My aunt falls back into the refuge of the wing chair. She stammers out a thank-you, tells me that I am generous. Like my mother, she is a member of a subset in our family, one whose constituents grasp at and cling to material goods; to her credit, she is by no means the most grasping or the most clinging. There are others who drive Cadillacs and wear furs, who collect artwork and jewelry and decorative plates from the Franklin Mint (as an investment, of course, with the naïve belief that they will someday increase in value). Possessions are the yard lines of their lives, marking their determined advancement from the impoverished backfield of their youth toward the touchdown of middle-class success. Extra points are awarded if their children embrace their philosophy.

She has erred in assessing my motive: I am not being generous. Bestowing a chair or a silver service in the name of generosity interests me not at all. If I should speak the truth – that they are doing me a favor by taking this detritus of my childhood off my hands – she would not believe me. She would say, as she has said to me on so many other occasions, that I am lying. It is her favorite stone to fling at me. She also tells me that I am far too much like my father, whom none of them ever liked. The condemnations settle into my brain, taking up residence alongside my mother’s insistence that I need to lose weight and my father’s refusal to attend my wedding. (He was right about the groom. I always meant to tell him that, but he died before I had the chance.)

And although my aunt is right when she says I am a liar, she would spend her last breath to deny my truth: that it was my mother who taught me how to lie, first about little things and then about larger things. When I was ten, I brought to her a dark secret, one too large for my child-sized shoulders, expecting that she would take it from me and make it better. That’s what mothers are supposed to do. They are not supposed to shake their child and hand the dark thing back. They are not supposed to say don’t ever tell anyone or your father will kill somebody. They are not supposed to say why didn’t you just say No.
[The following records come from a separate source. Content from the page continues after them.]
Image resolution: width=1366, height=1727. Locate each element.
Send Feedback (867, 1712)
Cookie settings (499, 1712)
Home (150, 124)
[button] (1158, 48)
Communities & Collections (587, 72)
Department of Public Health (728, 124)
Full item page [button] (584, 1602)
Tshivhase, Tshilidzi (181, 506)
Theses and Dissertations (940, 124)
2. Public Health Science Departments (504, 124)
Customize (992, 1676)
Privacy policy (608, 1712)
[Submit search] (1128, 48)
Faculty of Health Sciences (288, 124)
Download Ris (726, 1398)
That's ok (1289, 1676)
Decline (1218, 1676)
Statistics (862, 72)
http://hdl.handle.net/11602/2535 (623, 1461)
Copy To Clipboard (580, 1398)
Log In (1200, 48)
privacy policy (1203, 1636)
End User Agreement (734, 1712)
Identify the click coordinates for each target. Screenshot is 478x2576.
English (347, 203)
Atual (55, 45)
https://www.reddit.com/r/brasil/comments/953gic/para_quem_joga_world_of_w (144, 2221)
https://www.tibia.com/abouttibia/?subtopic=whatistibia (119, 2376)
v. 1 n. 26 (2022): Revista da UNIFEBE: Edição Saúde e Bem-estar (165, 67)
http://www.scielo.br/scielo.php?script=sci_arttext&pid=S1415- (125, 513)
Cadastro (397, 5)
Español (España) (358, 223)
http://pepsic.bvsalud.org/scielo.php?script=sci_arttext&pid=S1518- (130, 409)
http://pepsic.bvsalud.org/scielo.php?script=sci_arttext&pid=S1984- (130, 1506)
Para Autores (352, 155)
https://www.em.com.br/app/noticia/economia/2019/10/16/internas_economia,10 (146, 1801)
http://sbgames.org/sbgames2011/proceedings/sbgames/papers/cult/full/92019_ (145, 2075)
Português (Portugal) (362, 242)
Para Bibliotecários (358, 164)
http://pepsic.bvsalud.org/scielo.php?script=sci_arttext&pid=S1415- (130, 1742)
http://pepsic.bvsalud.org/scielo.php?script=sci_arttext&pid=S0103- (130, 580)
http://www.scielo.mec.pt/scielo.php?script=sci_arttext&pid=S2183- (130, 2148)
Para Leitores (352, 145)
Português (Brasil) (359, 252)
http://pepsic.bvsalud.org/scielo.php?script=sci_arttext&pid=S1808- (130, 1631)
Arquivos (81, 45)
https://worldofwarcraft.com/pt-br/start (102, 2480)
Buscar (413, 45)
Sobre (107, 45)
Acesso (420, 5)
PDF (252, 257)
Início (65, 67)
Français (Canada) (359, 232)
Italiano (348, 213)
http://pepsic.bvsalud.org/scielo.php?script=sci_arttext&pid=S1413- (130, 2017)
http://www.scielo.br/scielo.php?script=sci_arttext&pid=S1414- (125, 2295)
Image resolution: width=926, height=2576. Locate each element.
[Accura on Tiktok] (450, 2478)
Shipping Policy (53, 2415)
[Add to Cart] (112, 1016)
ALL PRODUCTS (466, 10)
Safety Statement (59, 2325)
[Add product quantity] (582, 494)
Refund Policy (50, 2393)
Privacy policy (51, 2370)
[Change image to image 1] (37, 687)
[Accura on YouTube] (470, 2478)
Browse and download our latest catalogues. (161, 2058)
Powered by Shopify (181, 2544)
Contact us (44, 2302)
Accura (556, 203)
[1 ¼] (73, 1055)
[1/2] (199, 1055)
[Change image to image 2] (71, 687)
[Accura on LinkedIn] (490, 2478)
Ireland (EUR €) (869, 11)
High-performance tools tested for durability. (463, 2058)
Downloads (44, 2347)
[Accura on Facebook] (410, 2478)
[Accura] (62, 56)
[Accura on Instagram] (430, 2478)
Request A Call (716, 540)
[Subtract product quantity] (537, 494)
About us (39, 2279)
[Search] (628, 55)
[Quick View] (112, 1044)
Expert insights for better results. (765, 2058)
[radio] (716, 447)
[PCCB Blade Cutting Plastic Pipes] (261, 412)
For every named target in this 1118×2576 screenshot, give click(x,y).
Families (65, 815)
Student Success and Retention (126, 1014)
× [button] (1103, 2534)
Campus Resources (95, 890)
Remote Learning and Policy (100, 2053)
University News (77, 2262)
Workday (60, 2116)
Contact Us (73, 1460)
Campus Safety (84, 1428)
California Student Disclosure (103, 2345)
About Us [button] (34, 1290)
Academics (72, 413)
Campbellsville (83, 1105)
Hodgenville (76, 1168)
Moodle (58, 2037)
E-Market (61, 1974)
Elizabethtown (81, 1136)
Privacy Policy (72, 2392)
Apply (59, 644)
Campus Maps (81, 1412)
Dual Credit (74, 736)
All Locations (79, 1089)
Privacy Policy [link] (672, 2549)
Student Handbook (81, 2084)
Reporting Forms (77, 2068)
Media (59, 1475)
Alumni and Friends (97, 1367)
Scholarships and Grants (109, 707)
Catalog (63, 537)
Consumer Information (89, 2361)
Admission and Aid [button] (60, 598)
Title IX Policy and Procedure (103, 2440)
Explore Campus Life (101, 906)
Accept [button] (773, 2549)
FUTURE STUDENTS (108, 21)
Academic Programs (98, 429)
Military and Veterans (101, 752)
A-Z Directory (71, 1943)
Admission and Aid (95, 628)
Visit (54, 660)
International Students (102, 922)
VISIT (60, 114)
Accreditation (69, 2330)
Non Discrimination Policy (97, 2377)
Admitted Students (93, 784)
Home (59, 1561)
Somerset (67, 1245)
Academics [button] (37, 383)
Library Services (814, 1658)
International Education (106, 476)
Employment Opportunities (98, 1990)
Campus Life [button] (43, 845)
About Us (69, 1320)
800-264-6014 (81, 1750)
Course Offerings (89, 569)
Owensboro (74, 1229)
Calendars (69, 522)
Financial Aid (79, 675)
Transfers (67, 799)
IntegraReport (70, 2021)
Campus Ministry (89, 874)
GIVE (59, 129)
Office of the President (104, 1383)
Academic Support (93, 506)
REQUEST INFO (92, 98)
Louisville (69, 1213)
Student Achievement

I could tell my aunt these things, just as I told my mother. Her face would go as white as her hair, and then as red as the wine roses in the rug that lies between us. She would tell me again that I am a liar and too much like my father. She would scream down the walls in a fine display of Irish temper. Like my mother, she would do nothing, but I cannot fault her for that; there is really nothing to be done after so many years.

She is weeping now, reminiscing about the childhood she shared with my mother. Weeping and reminiscing are luxuries that I deny myself, so I just listen and nod from time to time. Someday I will learn how to let go of the burden that was put upon me. I will release the secret that I was charged with keeping; I will expose the lie that I was taught to tell. But in this moment, giving away these things that my mother loved is almost enough. I leave them upon the altar of the family, where my mother left me all those years ago. Let them view it as generosity if as charity, if they wish. The dark thing and I, we know the truth.